*Problem statement:* When you reach the line containing "Recommended Practices (43, 2311)", begin reproducing the material exactly, stop after the line containing "[button] (1227, 946)", and leave out any pictures along the way.

*Data in this exercise:*
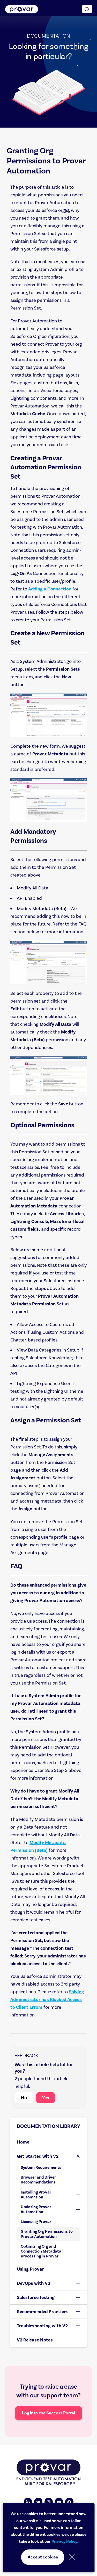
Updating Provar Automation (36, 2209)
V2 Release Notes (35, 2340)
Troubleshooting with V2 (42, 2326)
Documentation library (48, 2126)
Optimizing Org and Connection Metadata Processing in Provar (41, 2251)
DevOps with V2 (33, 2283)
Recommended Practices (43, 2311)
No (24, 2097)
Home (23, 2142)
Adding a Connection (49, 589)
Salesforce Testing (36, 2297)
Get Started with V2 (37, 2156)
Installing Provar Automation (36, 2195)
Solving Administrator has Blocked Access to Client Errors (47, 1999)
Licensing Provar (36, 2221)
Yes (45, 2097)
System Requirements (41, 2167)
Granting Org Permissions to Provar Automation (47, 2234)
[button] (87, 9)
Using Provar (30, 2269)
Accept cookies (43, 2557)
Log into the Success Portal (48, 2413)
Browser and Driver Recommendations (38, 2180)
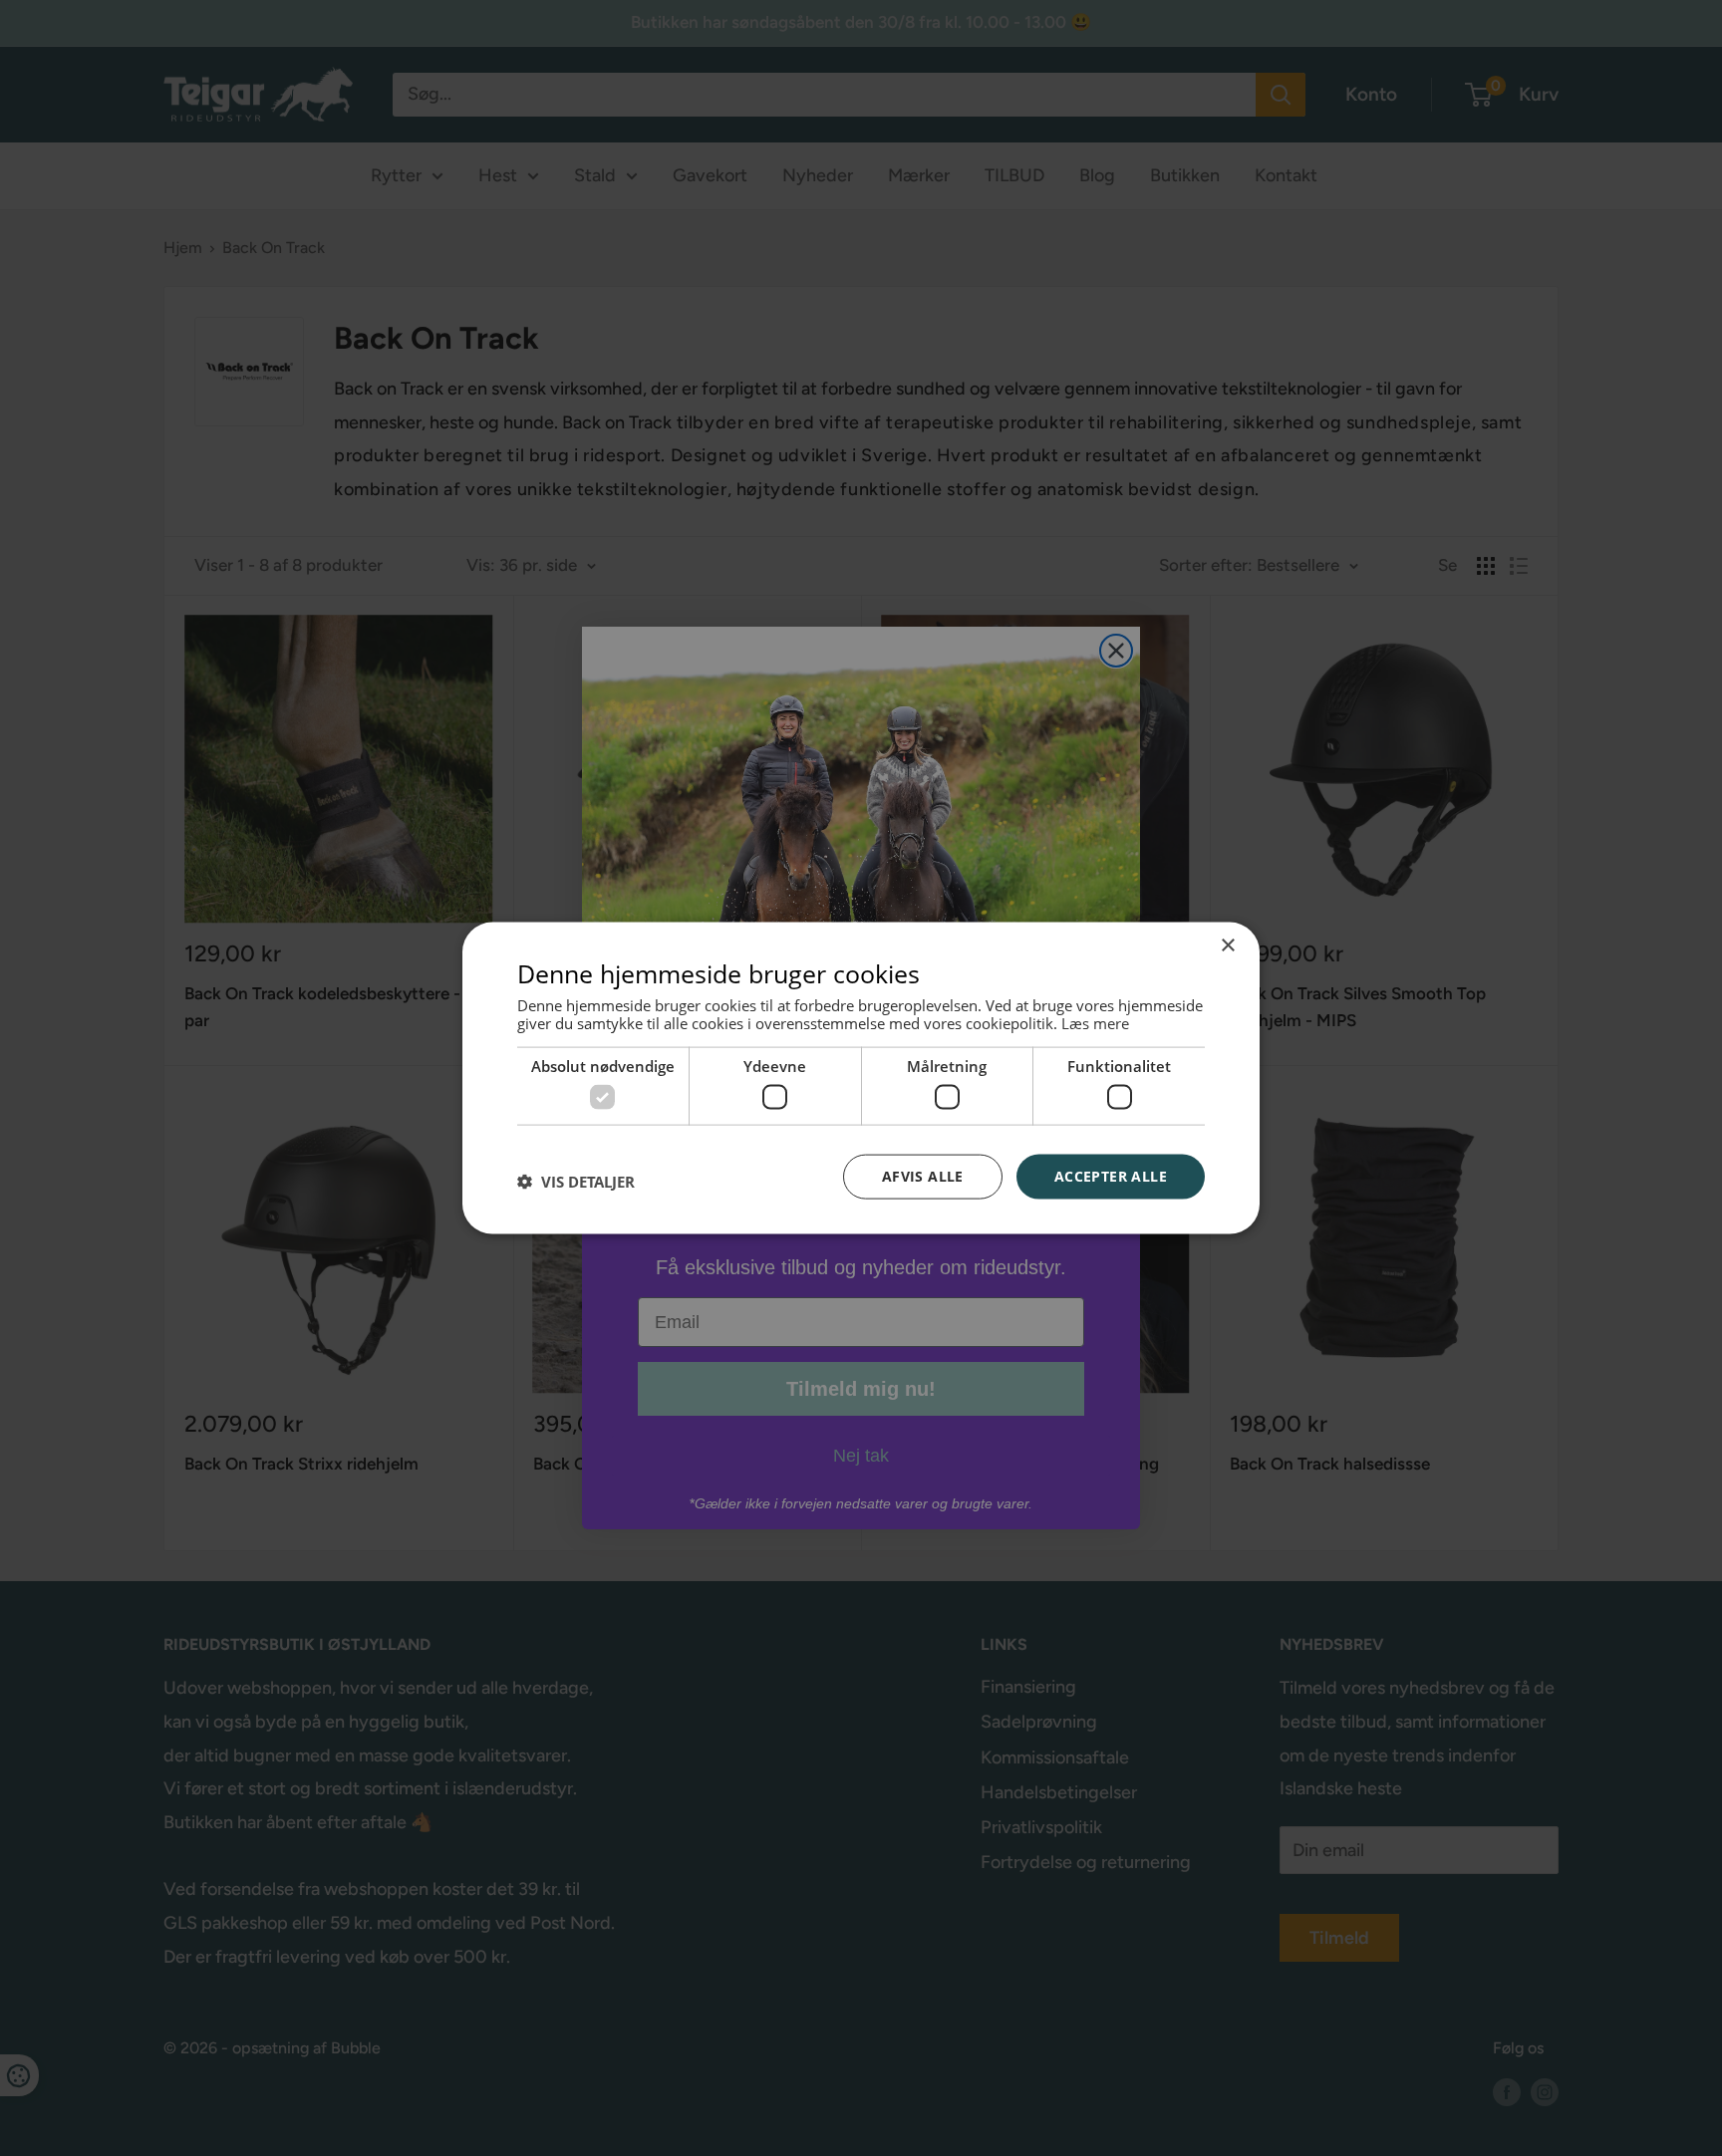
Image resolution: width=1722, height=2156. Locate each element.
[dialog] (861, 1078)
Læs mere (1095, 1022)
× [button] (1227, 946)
--
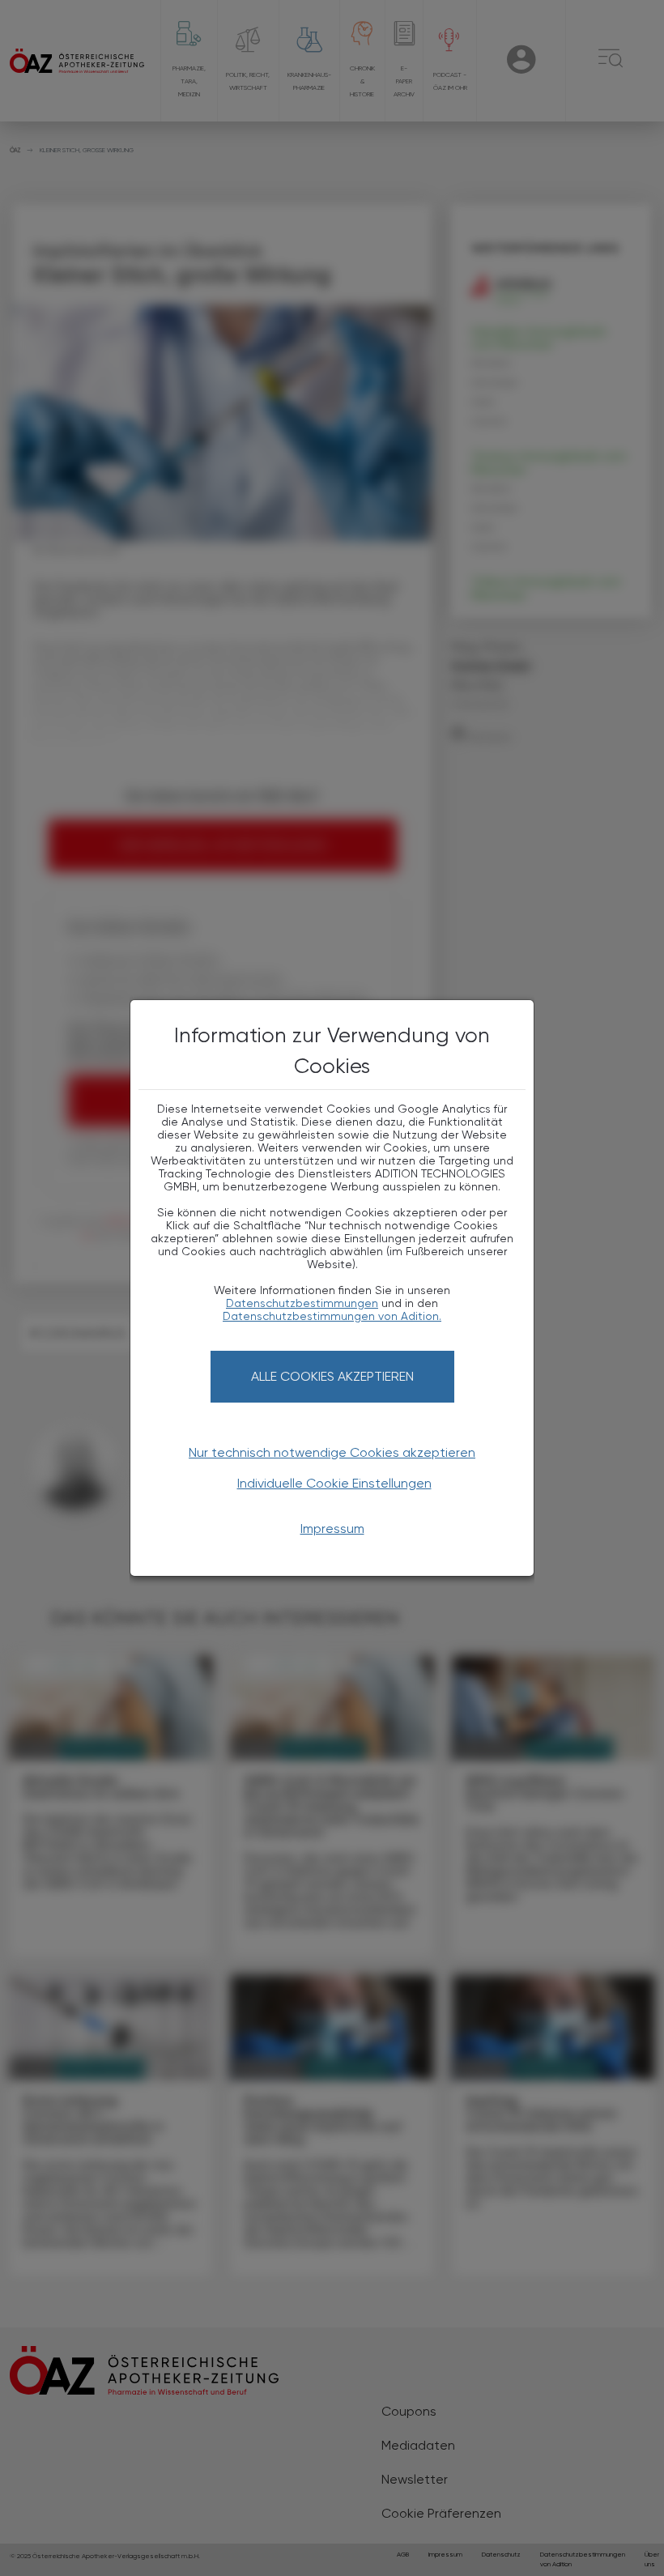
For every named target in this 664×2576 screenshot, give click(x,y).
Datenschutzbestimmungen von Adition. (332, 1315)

*Solution to the problem:*
Recommended Practices (43, 2311)
No (24, 2097)
Home (23, 2142)
Adding a Connection (49, 589)
Salesforce Testing (36, 2297)
Get Started with V2 (37, 2156)
Installing Provar Automation (36, 2195)
Solving Administrator has Blocked Access to Client Errors (47, 1999)
Licensing Provar (36, 2221)
Yes (45, 2097)
System Requirements (41, 2167)
Granting Org Permissions to Provar Automation (47, 2234)
[button] (87, 9)
Using Provar (30, 2269)
Accept cookies (43, 2557)
Log into the Success Portal (48, 2413)
Browser and Driver Recommendations (38, 2180)
Image resolution: width=1722, height=2156. Locate each element.
[dialog] (861, 1078)
Læs mere (1095, 1022)
× [button] (1227, 946)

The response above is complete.